By the way, that’s why the type size is as big as it is on large monitors, to preserve optimal measure: In good design, smaller type=smaller pictures.
And for those of you who have seen the light (who said that?) and use Apple devices with Retina screens, we will be automatically serving all images in future posts at Retina native resolution.
Only What You Need
But wait, we also know that many of you are reading on an expensive mobile plan or crumby marina WiFi, so our software only serves the image size you need for optimal viewing on your device. (Did you know that many sites serve the full size of images to all users, thereby hosing many with way more data than they need or use?)
And over the next month we will be further optimizing all of the pictures on this site to make sure we use as little bandwidth as possible.
By the way, this issue is why the much requested photos in comments did not make it into this update. We are still looking at it, but the image optimization and performance issues are difficult to surmount, at least automatically.
We have really improved the visibility of the Online Books in the sidebar and improved the navigation of a book once you are reading it.

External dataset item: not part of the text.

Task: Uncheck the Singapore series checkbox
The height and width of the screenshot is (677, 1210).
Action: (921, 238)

On the old site, the Online Book chapters and the free posts were all jumbled up together, which was frustrating for our readers who are not members. That’s now fixed with a special free article menu in the sidebar—over 500 entries!
(You can thank Phyllis for re-categorizing 900 articles by hand to make that happen.)
All of this will, we think, nearly double the speed of the site. But we are not done yet, and have lots more speed-enhancing stuff to install over the next couple of months.
More to Come
We also have lots more exciting features coming. For example, the tiled photo on the home page is just a placeholder for a planned slideshow.
We have improved countless details, which are best self-discovered, but I will point out two:
- The site search box now has pride of place in the header.
- We have moved the member login to the top right corner—a de facto web standard—and added an easy to use pop up login box.
As I’m always saying in connection with the Adventure 40:
Good design is more about what you leave out than what you put in.
And we have taken that to heart by dropping a few features that no-one seemed to be using. Having said that, if a feature you loved has disappeared, tell us in the comments and we will look at reinstating it.
Talking of comments, we are pretty pleased with what we have built here but, on the other hand, we are well aware that you, our readers, are the ultimate arbiters of success. So, if you have suggestions for further improvement, please leave a comment. If you are not a member and can’t comment, send us an email.
A huge thank you to Colin and Matt who alpha-tested the new site and made some great suggestions for improvement.
Also thanks to my son-in-law Ryan who, every time we got together in the last two years, beat me severely around the head and chest while yelling “responsive, you gotta be responsive, you old fool”. I’m visiting them next week so I knew I had to get this site published to avoid another beating.
No, seriously, Ryan is way too nice a guy to do that, but what he has done is provide lots of great advice, starting with the suggestion to migrate to WordPress five years ago. (Ryan is a gifted software designer and coder. You can check out his latest cool project.)
And, above all, thanks to Phyllis who put up with a very distracted husband for over a month, and countless discussions of what the new web site should look like for over a year, and then worked her fingers to the bone editing all the changes.